Document: WM-045 P. Webb
Category: Tutorial 2020.01.28
Migrating from MongoDB to RethinkDB
Abstract
Thank me later
Body
RethinkDB, seemingly on life support for quite some time, is seeing a
revival[1] of sorts. As such, I thought it prudent to make available
evergreen content for my favorite database these days. If you are
interested in trying RethinkDB you can check out these[2] two[3]
tutorials (my guide will not cover installation or setup).
1. Preparing MongoDB exports
# Command
mongoexport --port PORT_NUMBER --db DATABASE_NAME --collection COLLECTION_NAME --out COLLECTION_NAME-`date "+%Y-%m-%d"`.json --pretty --jsonArray
# Example
mongoexport --port 98765 --db dawebb --collection users --out users-`date "+%Y-%m-%d"`.json --pretty --jsonArray
There’s a bit to unpack here so I’ll break it down. Keep in mind
that all the parameters yelling at you are placeholders (for you
to replace with your own parameters).
Actually, the placeholders are self-explanatory but the second
half of the command is interesting.
``COLLECTION_NAME-date "+%Y-%m-%d".json` makes it so the
exported collection looks like users-2020-01-24.json, with the
date being whenever you ran the above command.
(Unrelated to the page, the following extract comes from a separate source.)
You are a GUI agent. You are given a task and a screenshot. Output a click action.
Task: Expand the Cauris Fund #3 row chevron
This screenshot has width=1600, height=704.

Super nifty for
backups too.
The --pretty flag isn't necessary for the import into RethinkDB
to work, it's for *you* to inspect the export for any reason.
The last flag[4], --jsonArray, is the most important. For some
reason, MongoDB exports each item in a collection as its own
object *not* separated by commas. Maybe MongoDB's import process
doesn't choke on malformed JSON but everything else does.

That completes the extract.